> _Recorded data_

+ + + + +

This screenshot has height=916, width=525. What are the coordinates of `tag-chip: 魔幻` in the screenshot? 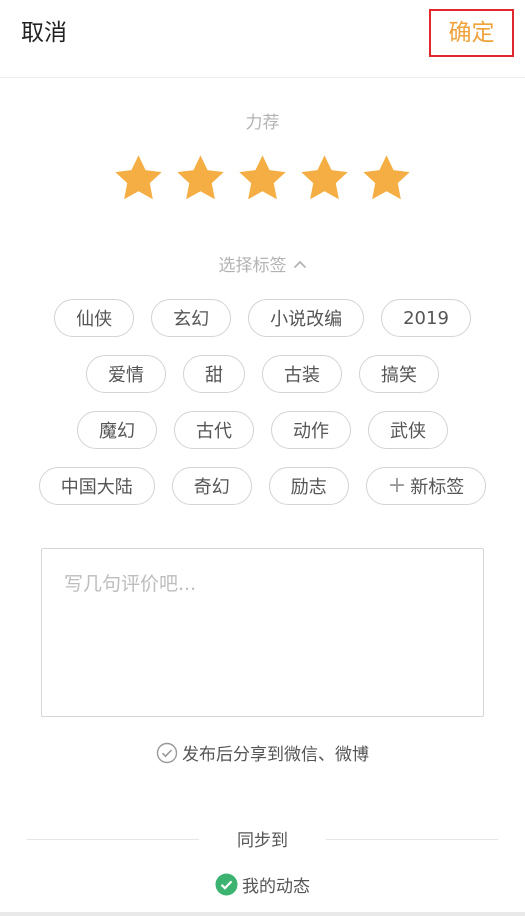 It's located at (117, 430).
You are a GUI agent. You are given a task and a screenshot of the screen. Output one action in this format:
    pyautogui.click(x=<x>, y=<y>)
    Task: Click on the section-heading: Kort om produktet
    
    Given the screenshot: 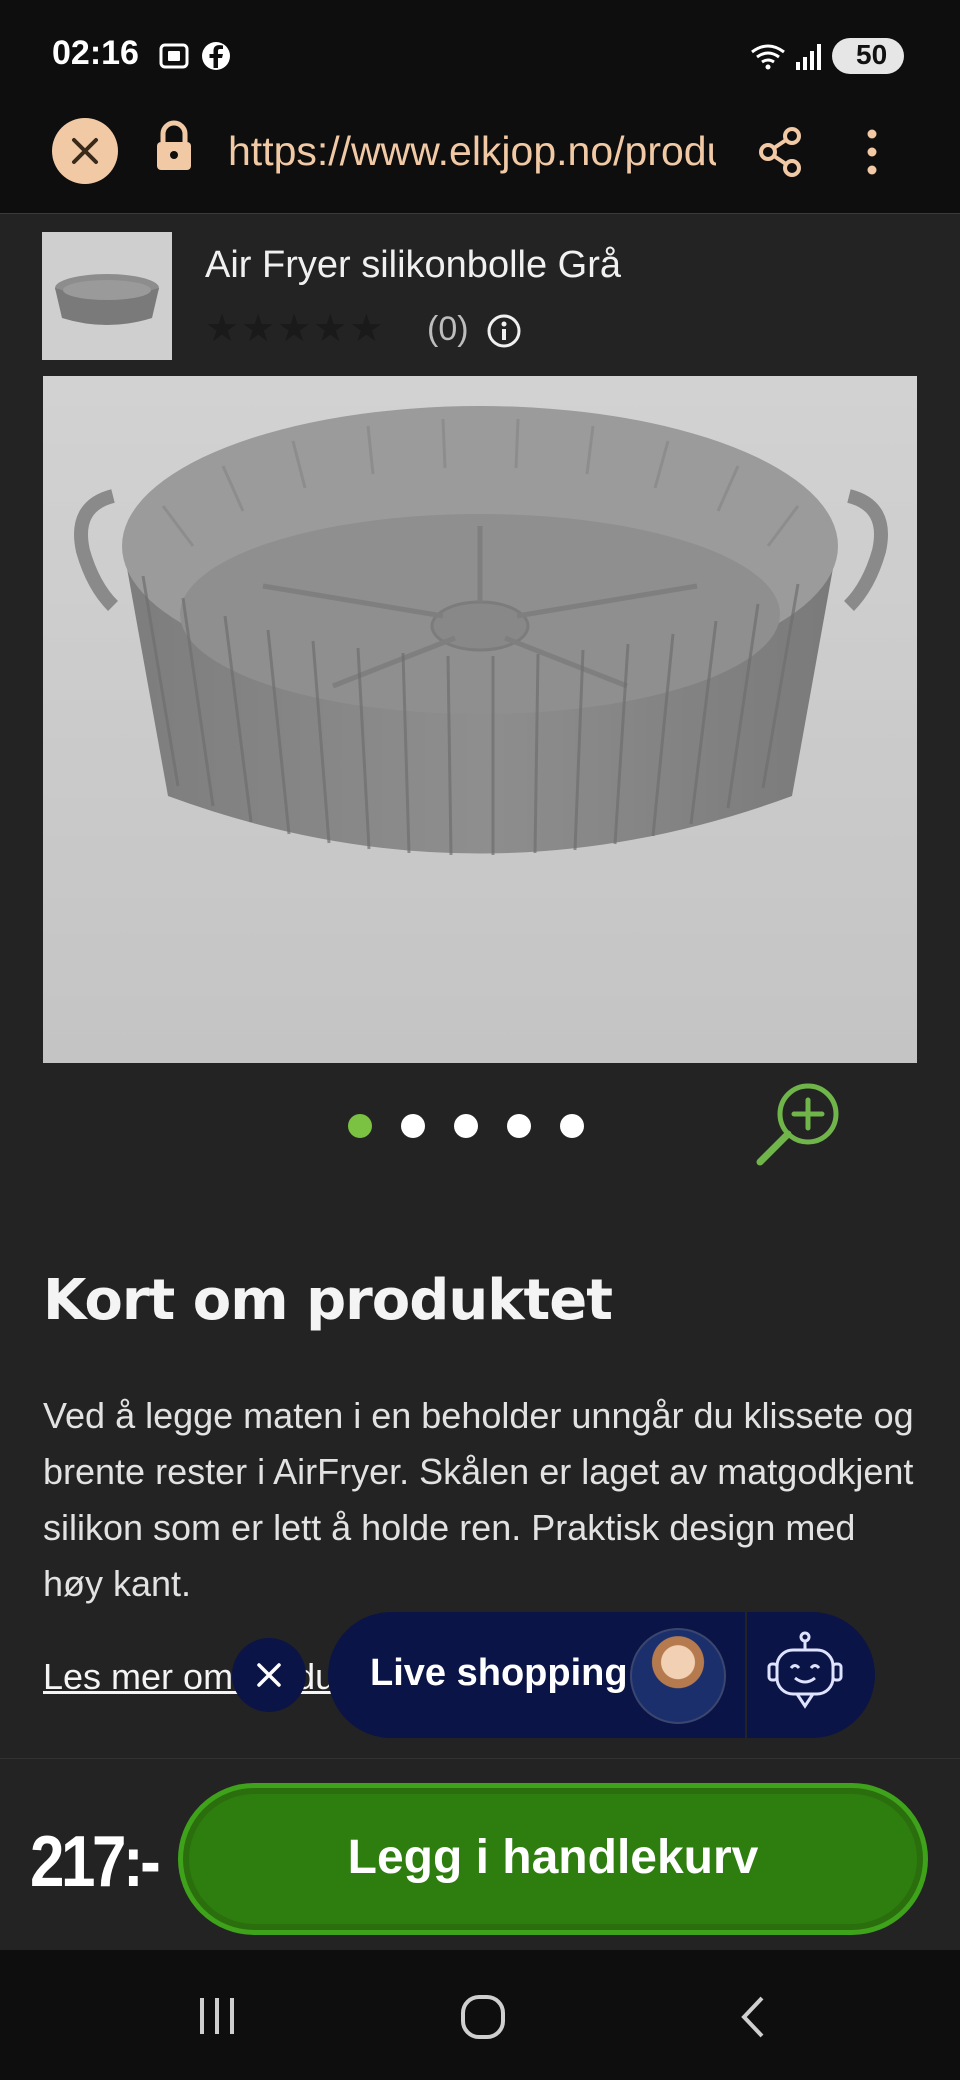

+ + + + +

> _Exercise_
Copy the rows from the line with "You are a GUI" through the end of the rows, word for word, with the pictures left out.

> _Exercise response_
You are a GUI agent. You are given a task and a screenshot of the screen. Output one action in this format:
    pyautogui.click(x=<x>, y=<y>)
    Task: Click on the section-heading: Kort om produktet
    
    Given the screenshot: 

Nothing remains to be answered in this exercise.